___ MATERIAL SHOWN
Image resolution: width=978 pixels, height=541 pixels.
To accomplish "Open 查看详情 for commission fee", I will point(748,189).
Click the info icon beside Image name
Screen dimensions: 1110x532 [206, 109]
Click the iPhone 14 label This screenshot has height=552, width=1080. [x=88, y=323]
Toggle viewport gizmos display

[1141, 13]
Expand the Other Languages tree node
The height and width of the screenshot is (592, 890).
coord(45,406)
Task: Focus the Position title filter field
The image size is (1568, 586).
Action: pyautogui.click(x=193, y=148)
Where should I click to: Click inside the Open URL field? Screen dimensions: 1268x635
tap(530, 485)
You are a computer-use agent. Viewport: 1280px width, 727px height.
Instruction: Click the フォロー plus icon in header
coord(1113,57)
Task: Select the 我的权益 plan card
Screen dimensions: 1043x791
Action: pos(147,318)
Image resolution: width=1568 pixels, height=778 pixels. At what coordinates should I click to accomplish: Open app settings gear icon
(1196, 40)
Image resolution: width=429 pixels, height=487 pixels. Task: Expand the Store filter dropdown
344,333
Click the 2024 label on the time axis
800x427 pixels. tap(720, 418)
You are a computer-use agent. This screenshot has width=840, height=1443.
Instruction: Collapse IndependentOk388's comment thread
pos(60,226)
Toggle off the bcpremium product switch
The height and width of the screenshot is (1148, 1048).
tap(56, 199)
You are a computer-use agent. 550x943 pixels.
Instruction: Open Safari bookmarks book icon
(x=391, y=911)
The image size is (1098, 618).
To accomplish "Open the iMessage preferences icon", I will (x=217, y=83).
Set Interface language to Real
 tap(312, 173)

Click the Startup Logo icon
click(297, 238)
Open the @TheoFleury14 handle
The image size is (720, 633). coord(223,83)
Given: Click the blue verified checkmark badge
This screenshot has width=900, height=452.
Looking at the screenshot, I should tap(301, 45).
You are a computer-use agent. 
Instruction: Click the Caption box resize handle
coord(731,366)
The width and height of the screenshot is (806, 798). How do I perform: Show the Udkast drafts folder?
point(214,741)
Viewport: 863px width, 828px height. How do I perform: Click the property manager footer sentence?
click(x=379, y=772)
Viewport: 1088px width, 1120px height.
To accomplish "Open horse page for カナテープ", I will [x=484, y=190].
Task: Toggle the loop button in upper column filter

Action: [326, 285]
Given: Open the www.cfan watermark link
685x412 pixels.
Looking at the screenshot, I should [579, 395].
______
• _WHAT YOU ARE ASKED TO DO_: All lines above from the one holding "Click the Startup Logo icon" to the one holding "Viewport: 1088px width, 1120px height.", inclusive, are to be copied exactly; no other line is wanted.

• _ANSWER TO THE PROBLEM_:
Click the Startup Logo icon
click(297, 238)
Open the @TheoFleury14 handle
The image size is (720, 633). coord(223,83)
Given: Click the blue verified checkmark badge
This screenshot has width=900, height=452.
Looking at the screenshot, I should tap(301, 45).
You are a computer-use agent. 
Instruction: Click the Caption box resize handle
coord(731,366)
The width and height of the screenshot is (806, 798). How do I perform: Show the Udkast drafts folder?
point(214,741)
Viewport: 863px width, 828px height. How do I perform: Click the property manager footer sentence?
click(x=379, y=772)
Viewport: 1088px width, 1120px height.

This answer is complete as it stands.